Archiviato in stagione 2012-2013

10 risposte a “Buona la prima: NFFC 1 – 0 Bristol City

  1. …e nel frattempo tanti tifosi Wolves si chiedono se Guedioura non avrebbe fatto comodo quest’anno. E in molti temono un suo classico gol dell’ex, con tanto di bolide dai 30 metri sotto la North Bank del Molineux 🙂
    Nel frattempo ottimo inizio per il Forest!

    • Be’, non so bene quale sia la situazione del centrocampo dei Wolves, quest’anno, ma Guedioura ha sradicato un pallone sulla nostra tre quarti, ha lanciato il contropiede e è andato a concluderlo. Se davvero avete tre centrocampisti più forti di lui, non ce n’è per nessuno, quest’anno, in Championship!
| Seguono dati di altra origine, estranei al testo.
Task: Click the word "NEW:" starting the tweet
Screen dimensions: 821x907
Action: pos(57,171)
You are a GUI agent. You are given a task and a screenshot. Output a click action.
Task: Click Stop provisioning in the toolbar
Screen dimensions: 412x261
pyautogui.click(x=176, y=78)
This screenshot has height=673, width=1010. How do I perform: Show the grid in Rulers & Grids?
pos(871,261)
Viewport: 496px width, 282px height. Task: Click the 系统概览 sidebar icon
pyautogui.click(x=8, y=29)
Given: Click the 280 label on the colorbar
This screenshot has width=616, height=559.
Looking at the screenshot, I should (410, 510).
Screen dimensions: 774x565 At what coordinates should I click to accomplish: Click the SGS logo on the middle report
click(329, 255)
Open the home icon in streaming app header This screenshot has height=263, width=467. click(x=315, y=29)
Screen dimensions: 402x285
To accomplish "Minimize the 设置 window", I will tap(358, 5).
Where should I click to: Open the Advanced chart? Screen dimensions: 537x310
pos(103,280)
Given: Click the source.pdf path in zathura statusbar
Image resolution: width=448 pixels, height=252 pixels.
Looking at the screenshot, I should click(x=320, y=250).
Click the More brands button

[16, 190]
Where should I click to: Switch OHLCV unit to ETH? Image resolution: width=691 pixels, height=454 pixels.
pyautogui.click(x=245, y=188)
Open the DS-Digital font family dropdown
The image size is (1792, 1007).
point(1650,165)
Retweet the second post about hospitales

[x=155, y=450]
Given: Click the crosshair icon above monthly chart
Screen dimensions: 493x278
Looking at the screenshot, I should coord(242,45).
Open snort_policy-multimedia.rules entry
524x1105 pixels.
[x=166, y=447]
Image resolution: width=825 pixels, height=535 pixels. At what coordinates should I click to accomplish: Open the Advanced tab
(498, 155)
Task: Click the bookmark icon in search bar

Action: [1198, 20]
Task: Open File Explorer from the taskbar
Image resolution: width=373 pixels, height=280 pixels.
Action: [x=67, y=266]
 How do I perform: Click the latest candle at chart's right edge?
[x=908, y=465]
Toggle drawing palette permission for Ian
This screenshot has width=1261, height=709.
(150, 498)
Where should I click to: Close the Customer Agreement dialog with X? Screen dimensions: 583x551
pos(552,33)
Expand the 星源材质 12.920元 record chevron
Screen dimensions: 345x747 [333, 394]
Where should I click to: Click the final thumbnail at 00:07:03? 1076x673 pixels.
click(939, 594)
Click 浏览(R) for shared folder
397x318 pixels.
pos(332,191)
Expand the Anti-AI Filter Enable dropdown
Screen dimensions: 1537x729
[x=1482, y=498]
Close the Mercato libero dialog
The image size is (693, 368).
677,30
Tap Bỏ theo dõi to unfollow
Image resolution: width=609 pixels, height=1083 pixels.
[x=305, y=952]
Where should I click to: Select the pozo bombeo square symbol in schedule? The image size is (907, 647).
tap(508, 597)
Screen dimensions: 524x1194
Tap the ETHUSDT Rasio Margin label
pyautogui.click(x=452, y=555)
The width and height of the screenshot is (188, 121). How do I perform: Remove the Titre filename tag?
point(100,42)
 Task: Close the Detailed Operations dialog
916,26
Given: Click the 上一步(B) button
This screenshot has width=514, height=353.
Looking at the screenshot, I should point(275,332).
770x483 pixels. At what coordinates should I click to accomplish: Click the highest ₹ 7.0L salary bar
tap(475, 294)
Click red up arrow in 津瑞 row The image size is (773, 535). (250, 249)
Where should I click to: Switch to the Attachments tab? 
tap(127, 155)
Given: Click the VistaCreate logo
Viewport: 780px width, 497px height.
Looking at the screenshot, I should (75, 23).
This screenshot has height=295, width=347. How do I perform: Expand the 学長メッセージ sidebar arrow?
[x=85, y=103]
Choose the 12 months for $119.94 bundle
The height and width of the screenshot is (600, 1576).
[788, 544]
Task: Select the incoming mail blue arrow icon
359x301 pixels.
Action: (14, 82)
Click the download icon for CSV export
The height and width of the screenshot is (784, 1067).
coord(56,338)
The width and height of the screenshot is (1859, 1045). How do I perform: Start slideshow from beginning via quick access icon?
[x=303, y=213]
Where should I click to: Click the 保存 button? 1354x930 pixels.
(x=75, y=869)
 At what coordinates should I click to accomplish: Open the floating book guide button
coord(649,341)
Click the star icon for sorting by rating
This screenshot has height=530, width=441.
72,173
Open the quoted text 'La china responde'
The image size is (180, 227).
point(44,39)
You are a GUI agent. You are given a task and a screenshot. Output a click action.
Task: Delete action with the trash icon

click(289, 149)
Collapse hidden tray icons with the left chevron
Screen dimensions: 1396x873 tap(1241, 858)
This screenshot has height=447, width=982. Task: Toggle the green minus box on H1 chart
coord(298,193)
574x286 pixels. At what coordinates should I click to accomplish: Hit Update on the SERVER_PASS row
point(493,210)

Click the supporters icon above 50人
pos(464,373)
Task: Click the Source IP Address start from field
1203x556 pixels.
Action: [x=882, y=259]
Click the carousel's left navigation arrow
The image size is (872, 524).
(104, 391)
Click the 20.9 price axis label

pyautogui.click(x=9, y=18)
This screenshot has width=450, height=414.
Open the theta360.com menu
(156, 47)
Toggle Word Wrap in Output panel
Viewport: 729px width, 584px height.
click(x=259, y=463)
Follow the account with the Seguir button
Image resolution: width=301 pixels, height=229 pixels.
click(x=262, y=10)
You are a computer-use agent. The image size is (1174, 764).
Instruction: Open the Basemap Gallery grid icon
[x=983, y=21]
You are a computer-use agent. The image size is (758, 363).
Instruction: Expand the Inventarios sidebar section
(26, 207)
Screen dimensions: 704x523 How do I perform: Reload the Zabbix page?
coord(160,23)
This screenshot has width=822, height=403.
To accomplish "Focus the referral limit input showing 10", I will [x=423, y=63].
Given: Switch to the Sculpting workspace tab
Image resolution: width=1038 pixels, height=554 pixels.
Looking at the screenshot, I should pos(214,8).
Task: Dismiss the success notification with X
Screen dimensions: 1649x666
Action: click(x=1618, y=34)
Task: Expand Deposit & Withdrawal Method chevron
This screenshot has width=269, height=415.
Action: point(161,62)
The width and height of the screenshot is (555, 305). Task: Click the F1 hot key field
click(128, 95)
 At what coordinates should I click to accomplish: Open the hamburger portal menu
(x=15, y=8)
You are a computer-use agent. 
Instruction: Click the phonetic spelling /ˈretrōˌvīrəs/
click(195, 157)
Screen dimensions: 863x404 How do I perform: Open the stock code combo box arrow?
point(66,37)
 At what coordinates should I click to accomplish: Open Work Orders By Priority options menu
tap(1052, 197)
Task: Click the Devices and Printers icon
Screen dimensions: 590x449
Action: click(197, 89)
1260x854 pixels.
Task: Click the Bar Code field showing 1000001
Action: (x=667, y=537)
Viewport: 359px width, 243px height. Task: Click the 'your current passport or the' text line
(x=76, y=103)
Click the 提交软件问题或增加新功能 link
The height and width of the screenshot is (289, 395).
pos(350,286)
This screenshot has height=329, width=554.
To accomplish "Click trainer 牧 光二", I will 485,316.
      • Ho visto, ho visto! Sono riuscito a recuperare gli highlights su skysports.com! Be’, in teoria c’è il nuovo arrivato Doumbia che promette bene, c’è O’Hara (che però è sempre infortunato) e… no, un terzo centrale migliore di Guedioura non lo trovo…
        Per me i Wolves faranno molta fatica quest’anno…

      • Doumbia è forte, in effetti. Oh, io nella mia presentazione della Championship ho messo i Wolves “top six sicuri”, e non certo per gufare.